To most, marketing a product-based business appears to be easier than marketing a service-based business. Product-based brands simply have a more straightforward approach to communicating with consumers, since they have a very specific item to focus on.

Truthfully, it’s not about one being harder than the other, they just require completely different approaches. If you run a service-based business, marketing doesn’t have to be complicated! We’ve laid out the differences between the two types of businesses and compiled a list of tips to help you market your service business.

Why it Seems Harder to Market Services

Tangible vs Intangible

The first difference between the two is that products are tangible, and services are intangible. Consumers can physically see and feel what they paid money for in exchange. They get to check the product’s quality before even purchasing.
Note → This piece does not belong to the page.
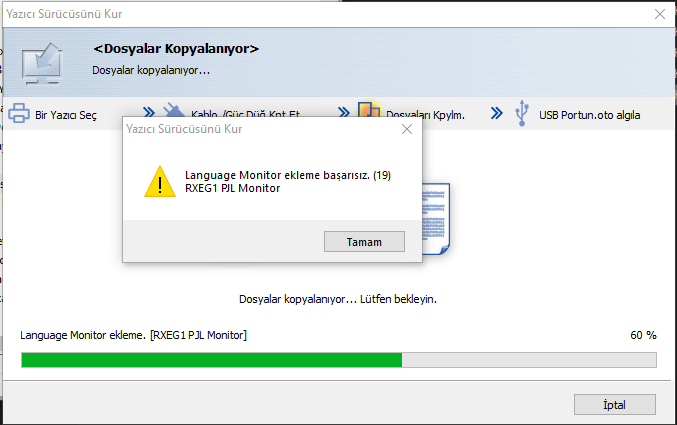Select the Dosyaları Kpylm. step label
The image size is (677, 425).
click(425, 115)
In some cases, they also can try out or borrow a friend’s product before they make their final decision.

Risk and Return

Due to the ability to test before buying, the risk involved with products can be way lower than the risk of using a service. Another layer to this risk is that, more often than not, customers can return the product if they aren’t happy. When you provide a service to a customer, it’s consumed immediately, and they can’t return it if they aren’t satisfied.

Quality and Value

Next, service businesses must approach showing quality and the value of their service in different ways. Every type of business must communicate the value they can provide to their consumers. For services, it takes more convincing to establish that your business is high-quality, has wonderful customer service, and an efficient process. Showing a products durability and reliability through tests you and your consumers conduct is much more straightforward.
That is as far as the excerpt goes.